On Friday, Telsey Advisory Group adjusted its outlook on Nike Inc (NYSE:NKE), reducing the share price target to $115 from the previous $120 while maintaining an Outperform rating on the stock. The decision comes as Nike shifts its strategy to reignite its brand's appeal, focusing on four key areas: enhancing product innovation, emphasizing sports, managing inventory lifecycle, and improving wholesale presence.
The company's new direction is expected to have a short-term negative impact on sales and profitability in the first half of fiscal year 2025 (1HF25), with projections now indicating a low single-digit (LSD) decrease versus the FactSet consensus, which anticipated a 5% increase. This transition is also set to shift revenue streams from digital channels back to wholesale operations.
Despite the anticipated downturn in the first half of the next fiscal year, Nike forecasts a rebound in the second half (2HF25), with predictions of revenue growth and operating margin expansion for the full fiscal year 2025.

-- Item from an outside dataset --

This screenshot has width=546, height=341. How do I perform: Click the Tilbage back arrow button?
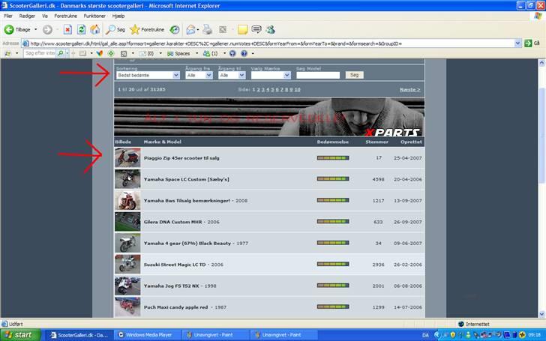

The initial revenue decline in 1HF25 came as a surprise to analysts, who had expected a return to growth. Nonetheless, the belief is that the slowdown will be temporary, and consumer response will strengthen as Nike introduces more new product innovations.
The revised price target of $115 is based on a price-to-earnings (P/E) multiple of approximately 28 times the forecasted fiscal year 2025 earnings per share (EPS) of $4.05, which has been adjusted down from the previous estimate of $4.20. This reflects the firm's confidence in Nike's long-term growth potential despite the near-term challenges.